Do AI health chatbots miss medical emergencies?

Question

Hans Steiner · Accepted Answer

New studies raise safety concerns about triage accuracy

Recent clinical evaluations show that health‑focused large language models can underestimate the urgency of many medical presentations. In controlled tests, a health‑trained chatbot failed to flag a substantial share of cases that clinicians would consider emergencies, under‑triaging scenarios ranging from chest pain patterns to signs of severe infection.
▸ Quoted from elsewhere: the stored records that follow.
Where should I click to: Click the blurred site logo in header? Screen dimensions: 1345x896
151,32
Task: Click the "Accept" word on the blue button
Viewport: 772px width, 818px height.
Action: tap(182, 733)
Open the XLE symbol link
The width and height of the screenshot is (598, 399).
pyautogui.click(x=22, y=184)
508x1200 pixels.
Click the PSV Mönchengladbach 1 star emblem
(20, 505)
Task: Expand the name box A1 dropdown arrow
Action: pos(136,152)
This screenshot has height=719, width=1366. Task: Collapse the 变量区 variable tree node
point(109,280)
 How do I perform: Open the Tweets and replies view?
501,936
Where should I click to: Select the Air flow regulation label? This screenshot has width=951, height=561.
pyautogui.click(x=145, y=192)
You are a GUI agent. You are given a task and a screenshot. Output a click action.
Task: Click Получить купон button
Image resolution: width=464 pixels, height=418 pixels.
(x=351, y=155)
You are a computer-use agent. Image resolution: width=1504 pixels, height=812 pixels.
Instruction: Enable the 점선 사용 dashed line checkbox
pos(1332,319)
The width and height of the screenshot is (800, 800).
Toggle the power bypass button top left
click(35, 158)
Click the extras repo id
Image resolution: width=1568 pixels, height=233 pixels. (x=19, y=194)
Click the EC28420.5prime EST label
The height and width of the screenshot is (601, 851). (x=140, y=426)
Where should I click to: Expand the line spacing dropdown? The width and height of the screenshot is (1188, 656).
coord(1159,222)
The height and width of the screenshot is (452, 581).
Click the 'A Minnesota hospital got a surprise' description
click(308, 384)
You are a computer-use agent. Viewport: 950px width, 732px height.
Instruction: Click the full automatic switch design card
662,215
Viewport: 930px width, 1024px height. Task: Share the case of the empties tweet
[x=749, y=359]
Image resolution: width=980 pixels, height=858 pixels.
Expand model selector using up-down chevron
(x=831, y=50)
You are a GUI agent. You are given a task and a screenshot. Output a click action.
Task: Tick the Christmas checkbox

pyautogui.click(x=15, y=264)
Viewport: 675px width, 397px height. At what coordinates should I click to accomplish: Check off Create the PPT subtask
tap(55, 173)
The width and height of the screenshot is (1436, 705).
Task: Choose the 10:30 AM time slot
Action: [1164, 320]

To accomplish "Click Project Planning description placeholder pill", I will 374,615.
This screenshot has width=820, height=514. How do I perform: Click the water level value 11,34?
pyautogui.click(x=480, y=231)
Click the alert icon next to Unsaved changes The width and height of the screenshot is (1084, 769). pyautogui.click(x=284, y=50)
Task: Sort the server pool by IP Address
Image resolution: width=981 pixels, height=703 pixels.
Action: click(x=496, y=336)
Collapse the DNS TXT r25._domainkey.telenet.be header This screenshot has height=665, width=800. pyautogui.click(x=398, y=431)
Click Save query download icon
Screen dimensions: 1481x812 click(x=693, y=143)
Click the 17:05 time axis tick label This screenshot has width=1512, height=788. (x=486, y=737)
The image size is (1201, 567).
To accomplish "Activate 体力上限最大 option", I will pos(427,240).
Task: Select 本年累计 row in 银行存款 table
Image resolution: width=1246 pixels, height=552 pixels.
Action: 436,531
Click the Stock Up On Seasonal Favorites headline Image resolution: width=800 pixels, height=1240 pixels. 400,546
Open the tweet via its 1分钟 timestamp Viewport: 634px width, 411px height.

Researchers warn that these systems may not reliably recognise red‑flag symptoms or the need for immediate in‑person care.

Why these tools struggle

They are trained on broad text data and may not prioritise clinical nuance the way experienced clinicians do.
Presentations that depend on subtle combinations of symptoms, context or vital‑sign thresholds can confuse model‑based triage.
Some chatbots lack up‑to‑date clinical protocols or the ability to integrate real‑time measurements such as heart rate or oxygen saturation.

Practical guidance for patients and providers

Treat chatbots as informational aids, not replacements for clinical judgment or emergency services.
If symptoms are severe, rapidly worsening, or include signs such as difficulty breathing, chest pain, sudden weakness, altered consciousness, or severe bleeding, seek emergency care immediately.
Clinicians should be cautious about relying on AI triage outputs and advocate for systems that transparently document limitations and error rates.

Researchers and regulators are calling for more rigorous clinical testing, clearer safety standards and better integration of objective clinical data before these systems are used for autonomous triage. For now, the safest approach is to use them as one piece of information while defaulting to established emergency pathways when risk is uncertain.